# Crash Chilling - Why, How? New To Ginger Beer Bloke



## brettadelaide (3/11/10)

G'day, 
After years of beer brewing I've had a go at one of the GB recipes in the forum - thanks. It's bubbling away now(Father @ Son version2). I have never second fermented when beer brewing/ racked . But with the GB is this a must. Could someone outline the purpose of pouring the ferment liquid into another plastic contained, then putting it in the fridge for a while? By thye way my OG was only 1.038. Thanks


----------



## [email protected] (3/11/10)

Secondary fermenting was one of those things that when I first did I thought "Blimey why haven't I done this before". Basically all the crap in the bottom of your fermenter will be mixed a little bit through your beer when you bottle/ keg. This makes your beer cloudy and can add some undesirable taste characteristics. By pouring your beer into a second fermenter after its finished fermenting, you are removing all the crap from the bottom of the beer. The crap which has mixed through the beer will sink out and you will get a smaller trub in the bottom of your second fermenter. By putting this in the fridge you cause a lot of the undesirables to bind together and sink to the bottom more quickly. 
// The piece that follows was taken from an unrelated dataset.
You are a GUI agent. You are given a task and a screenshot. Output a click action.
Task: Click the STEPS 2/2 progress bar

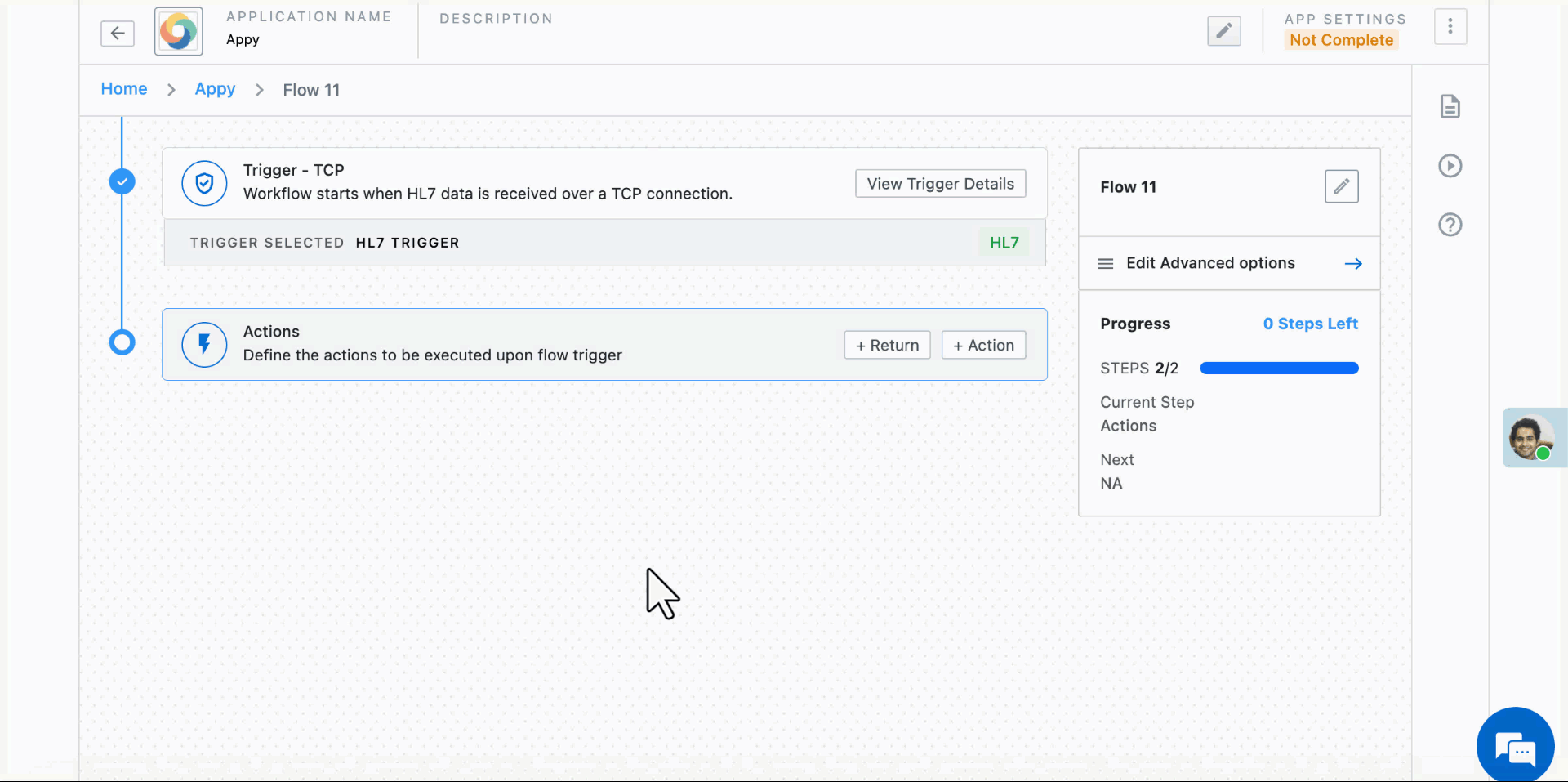coord(1278,368)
Your result is a much clearer beer. So when you pour one for your mate it looks more like what everyone think a beer looks like.


----------



## SuiCIDER (3/11/10)

^ What he said.

Also, I would suggest using a glass demijohn for a secondary, I find that it comes out a lot nicer. (Sometimes I get a plastic-y type taste if I have to bulk store)


----------



## brettadelaide (4/11/10)

Thanks, what is the process for getting the liquid out of the glass demijohn, I am used to the plastic tube with value fitted that fills when pressed on the inside bottom of the bottle. Do you have to siphon?
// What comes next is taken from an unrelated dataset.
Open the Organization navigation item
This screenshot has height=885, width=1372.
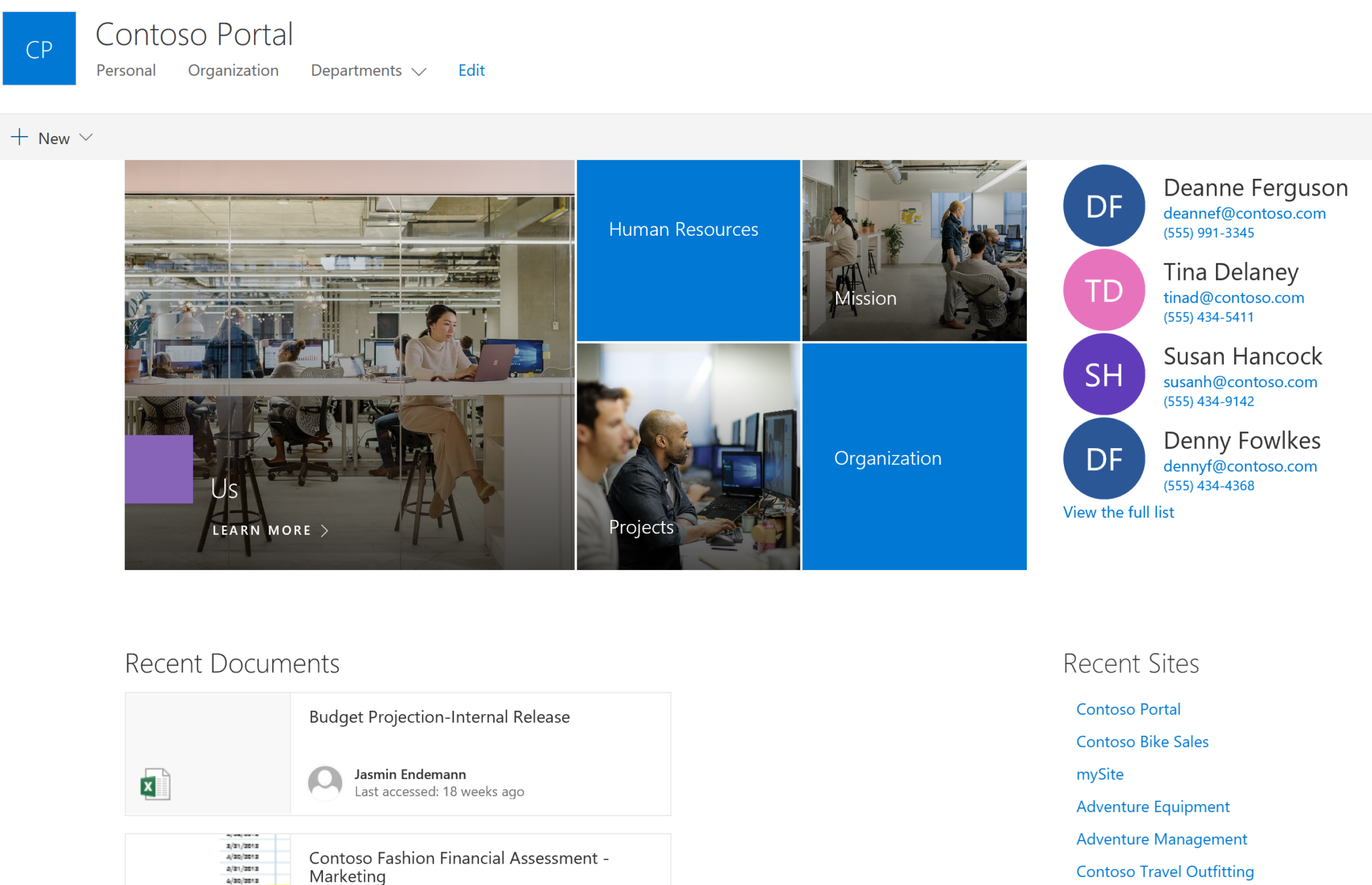click(x=233, y=70)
Also, is there another reeasonb to crash chill - to prevent the yeast converting the remaining sugar? 

If so, does this mean your drink is basically sweeter.............which leads me to my next question.......when priming bottles with sugar, will it be too gassy because there is too much sugar left?

Sorry that's abit if a mouthful, 

Thanks



SuiCIDER said:


> ^ What he said.
> 
> Also, I would suggest using a glass demijohn for a secondary, I find that it comes out a lot nicer. (Sometimes I get a plastic-y type taste if I have to bulk store)


----------



## manticle (4/11/10)

If you are bottling normally you should not crash chill until all the fermentable sugar has been eaten. It will drop out yeast and send it to sleep but it will wake up in warmer temps and eat that sugar and produce gas. Gas in sealed container = fizz (desirable) and pressure (undesirable when levels are too high and you've bottled in glass)

If you are kegging or bottle pasteurising (a method I've not tried and therefore can't recommend - good discussion and description of it at homebrewtalk.com though) then you might get away with it but yes - uneaten sugar will be sweeter.

if you prime bottles with the correct dose of sugar and you've let the brew ferment out properly then the priming sugar will be converted into carbon dioxide and a teeny bit of extra alcohol - no sweetness unless you use something like malt extract to prime.


----------



## rude (4/11/10)

I have always racked my beers except one, I have done around about 20 AGs all ales.

When I have racked its been before primary fermentation has been completed, I generally do it on the third day so heaps of yeast still suspended as I mainly brew English Bitters & APA's

When I boil I have been throwing pellets in & the lot is no chilled then poured into the fermenter so keen to get the wort off the crud.

Having said that I have just got a fridge that holds 2 fermenters controlled buy a st1000 & have both a Bitter & APA fermenting & have turned lazy not racking this time around.

The Bitter has a high floculating yeast , the APA us05 but I will be giving them a few days at 2c to help drop the yeast for a clearer beer which has become more of a priority lately.

I always like to get a good full attenuation of whatever yeast I am using as I just bottle.

I think you have to try the different options to see what suits you best for what style of beer you are brewing.

My next purchase is a plate chiller & my process will change because of it.

Happy brewing brother.


----------



## SuiCIDER (5/11/10)

brettadelaide said:


> Thanks, what is the process for getting the liquid out of the glass demijohn, I am used to the plastic tube with value fitted that fills when pressed on the inside bottom of the bottle. Do you have to siphon?
> 
> Also, is there another reeasonb to crash chill - to prevent the yeast converting the remaining sugar?
> 
> ...



I siphon into a bottling bucket (one with a tap/bottling wand) rather than trying to siphon into bottles.. a lot easier. If you're looking for a sweeter ginger beer, read my thread on bottle pasteurisation, it's a lot easier when compared to cold crashing.


----------